The manufacturers Maserati and Ducati were also born there, as well as other lesser known and much more elitist ones, the car manufacturers Pagani and Dallara – official supplier of cars to the American Indycar championship – or even the Energica group whose electric motorcycles run a parallel GP championship.

Every year – except for the pandemic -, for a weekend, all these brands exhibit their creations in the squares of Modena to the delight of the many fans who take selfies next to a two- or four-wheeled racing car. .

In the pantheon of supercars, the Pagani is distinguished in particular by its price: 2.6 million euros excluding options…
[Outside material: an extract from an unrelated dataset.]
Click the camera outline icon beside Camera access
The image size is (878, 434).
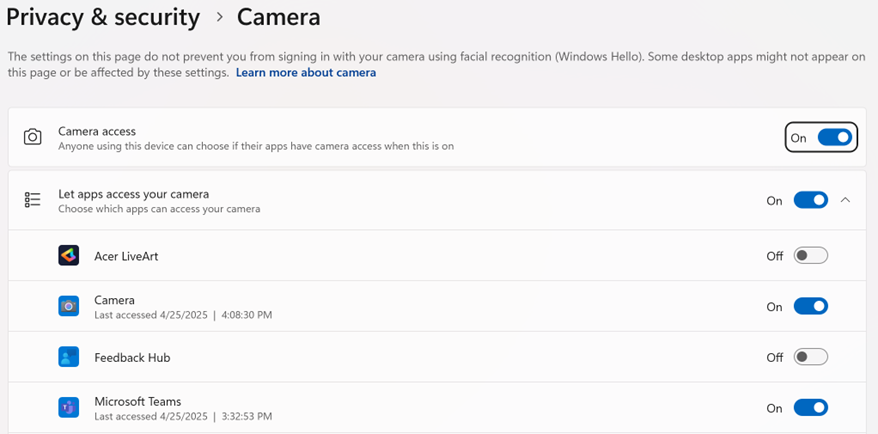pos(33,137)
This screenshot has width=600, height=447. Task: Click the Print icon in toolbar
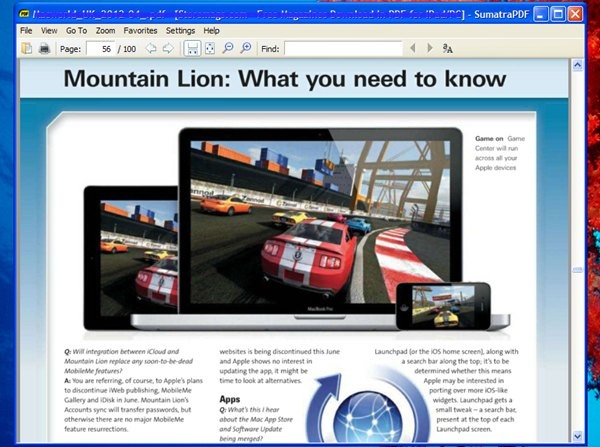[44, 48]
Founded in 1998 in San Cesario sul Panaro, near Modena, by Argentinian Horacio Pagani, who previously worked for Lamborghini, the brand targets an extremely restricted niche clientele. The establishment is located on the outskirts of the small town of a few thousand inhabitants, near agricultural fields and includes a museum and the production workshop.
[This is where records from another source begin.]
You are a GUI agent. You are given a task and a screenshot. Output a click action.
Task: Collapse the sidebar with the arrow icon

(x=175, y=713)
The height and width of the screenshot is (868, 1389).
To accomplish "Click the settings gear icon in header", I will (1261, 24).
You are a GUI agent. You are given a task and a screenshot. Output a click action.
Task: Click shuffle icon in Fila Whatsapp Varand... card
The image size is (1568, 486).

“It takes us between eight and nine months to build a car and we produce a total of about forty a year,” said Christopher Pagani, son of the founder and head of communications for the brand.
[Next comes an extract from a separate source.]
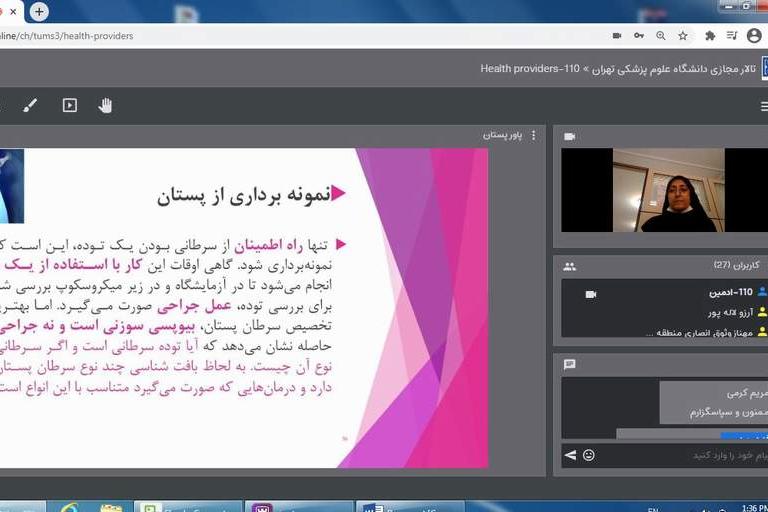Open a new browser tab
768x512 pixels.
(39, 12)
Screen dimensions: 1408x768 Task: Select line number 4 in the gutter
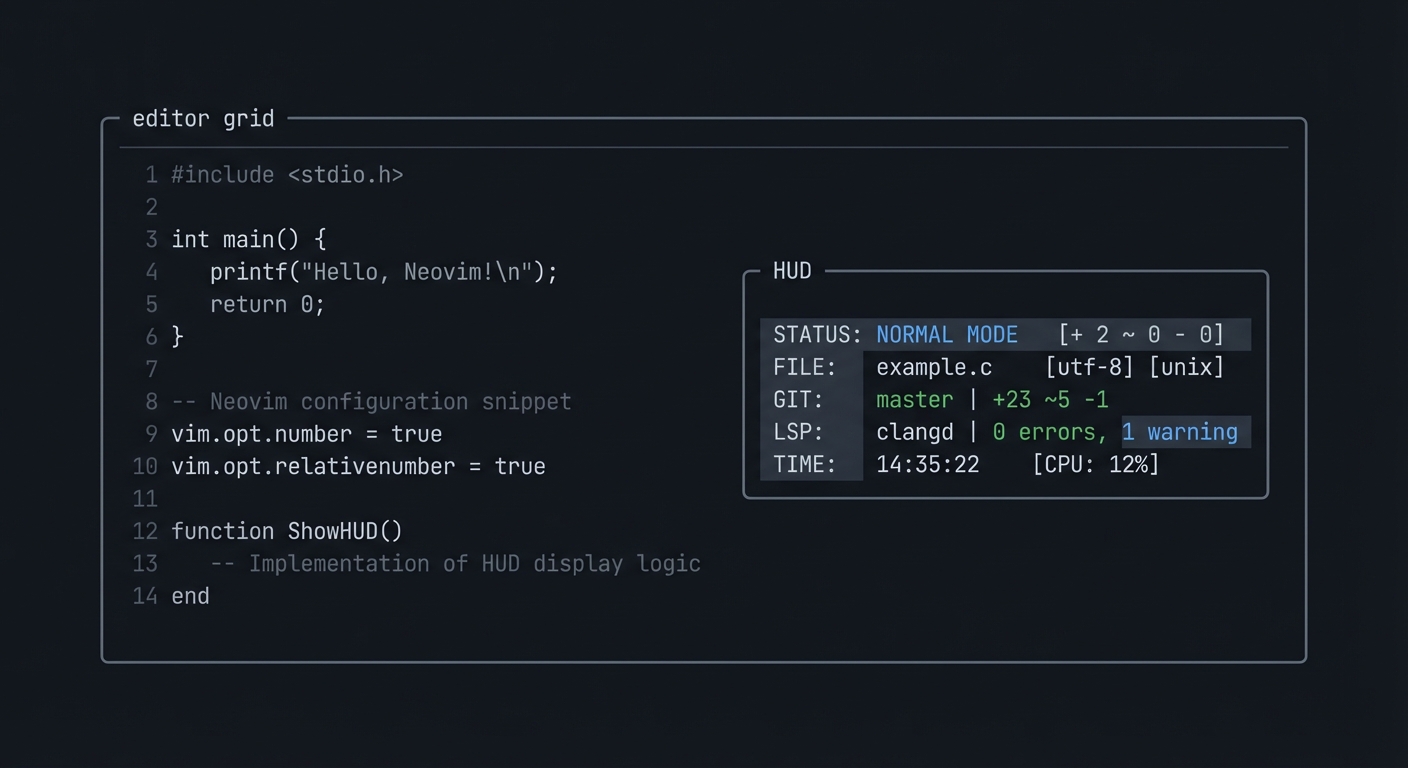click(x=151, y=272)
The space where these cars are produced is not called “factory” but “workshop”. A few dozen technicians and engineers, mainly young people, work who produce a steering wheel, who clean the molds used to model the bodywork, in a cozy atmosphere of a pharmacy where everything is in order and immaculate.

Forty types of carbon fiber, titanium, aluminum, everything is thought out to make a Pagani as light as possible “but the reflection is engaged with the customers” on a possible future electric Pagani, heavier because of the batteries, emphasizes Christopher Pagani.

– Lamborghini versus Ferrari –

In this country of breeding and plowing, the post-war period saw the arrival of mechanization, tractors and agricultural machinery. Ferruccio Lamborghini owned a tractor factory and…several Ferraris.

Legend has it that one day, the industrialist said to Enzo, boss of the brand with the prancing horse: “Enzo, I have problems with your cars”, to which the latter replied: “You only have make them yourself if you don’t like mine”.

This exchange, which no one knows today if it is authentic, gave birth in 1963 to the Lamborghini car factory, 15 years after that of tractors. Ferrari is no longer alone: ​​Emilia-Romagna is gradually building its reputation as a center of mechanical excellence.

“It is a success that comes from afar, it is the fruit of several generations”, explains to AFP Andrea Corsini, “Minister” of Emilia-Romagna for transport, infrastructure and tourism, who came to Modena.

According to the Riparte l’Italia Economic Observatory, the “Motor Valley” includes more than 16,000 companies, four circuits, six advanced training centers, and employs more than 90,000 people.

“In terms of work opportunities, contacts with companies, here it’s the best,” assures AFP Emilio, 24, a student in car engineering, who came from the south of the country to continue his specialization in Modena.

The sector records a turnover of 16 billion euros per year, including 7 billion from exports, and displays an insolent health: in 2021, Bugatti, Ferrari, Lamborghini, Bentley or Porsche, among others, have all recorded record results.

The legendary Bugatti also had its heyday in the region, producing the famous B110 GT model in the early 1990s, sold at the time for the modest sum of 500 million lire (about 260,000 euros).